Thu, 20 Oct 2005

Am at educause today. Some of the presentations are much more interesting than I’d expected- there is hope for education in general; people are doing really cool stuff. They seem to be doing a lot of it in proprietary software (there was an open source talk, but unfortunately I missed it) and often with proprietary content, but at least there seem to be a whole lot of people asking good questions and having good ideas about how multimedia, online interaction, dynamic modeling, MMORPGs, etc. can be used in education. The audience is sort of shocking, though- I’m currently in a student panel, with probably 200-300 people in it, and probably 10 raised their hand when asked if they knew what wikipedia was. They cheered loudly for the one boomer student on the panel (he’s getting a masters on nights/weekends.) It may be that in many cases we have to wait until our generation is in charge to really integrate tech seamlessly into educations, though I definitely give everyone here credit for trying :)

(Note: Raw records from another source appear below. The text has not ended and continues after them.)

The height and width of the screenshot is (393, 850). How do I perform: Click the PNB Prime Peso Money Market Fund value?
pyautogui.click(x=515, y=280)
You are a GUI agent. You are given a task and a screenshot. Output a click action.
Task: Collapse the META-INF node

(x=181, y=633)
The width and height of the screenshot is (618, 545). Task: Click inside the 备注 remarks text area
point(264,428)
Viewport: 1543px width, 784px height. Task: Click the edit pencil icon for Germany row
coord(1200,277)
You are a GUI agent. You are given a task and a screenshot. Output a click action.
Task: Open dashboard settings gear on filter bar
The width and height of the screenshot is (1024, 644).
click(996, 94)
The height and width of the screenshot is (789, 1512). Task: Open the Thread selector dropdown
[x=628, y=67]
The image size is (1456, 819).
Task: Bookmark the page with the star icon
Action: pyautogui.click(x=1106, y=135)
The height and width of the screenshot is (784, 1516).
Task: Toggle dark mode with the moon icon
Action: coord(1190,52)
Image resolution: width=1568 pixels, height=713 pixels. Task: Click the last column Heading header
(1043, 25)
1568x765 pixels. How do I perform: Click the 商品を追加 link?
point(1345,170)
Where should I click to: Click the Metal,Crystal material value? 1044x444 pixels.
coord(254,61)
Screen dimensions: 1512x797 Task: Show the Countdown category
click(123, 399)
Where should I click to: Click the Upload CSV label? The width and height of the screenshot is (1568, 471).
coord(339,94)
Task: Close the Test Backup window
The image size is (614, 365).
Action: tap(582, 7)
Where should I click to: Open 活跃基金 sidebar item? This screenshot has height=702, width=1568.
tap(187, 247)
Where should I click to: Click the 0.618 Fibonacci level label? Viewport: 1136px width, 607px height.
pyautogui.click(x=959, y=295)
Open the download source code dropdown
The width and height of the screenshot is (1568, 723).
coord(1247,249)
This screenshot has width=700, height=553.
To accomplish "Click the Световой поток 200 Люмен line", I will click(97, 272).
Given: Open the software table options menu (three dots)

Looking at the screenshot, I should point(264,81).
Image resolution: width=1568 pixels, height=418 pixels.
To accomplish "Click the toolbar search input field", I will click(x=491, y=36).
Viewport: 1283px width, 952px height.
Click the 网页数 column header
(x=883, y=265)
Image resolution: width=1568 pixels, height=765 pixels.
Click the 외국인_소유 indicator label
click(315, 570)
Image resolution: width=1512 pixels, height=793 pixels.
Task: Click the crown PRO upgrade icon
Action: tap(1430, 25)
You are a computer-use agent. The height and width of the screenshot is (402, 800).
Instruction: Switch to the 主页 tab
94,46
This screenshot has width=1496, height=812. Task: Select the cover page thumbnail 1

Most random, interesting tech I saw today: clickers are apparently a new toy to get dynamic student interaction in a lecture environment- they can answer multiple-choice questions or rank things 1-10 and the prof can get immediate feedback. Seems like an interesting way of knowing what is going on in your lecture hall and grabbing student’s attention and involvement, though obviously is gameable and has some potentially negative implications for student privacy.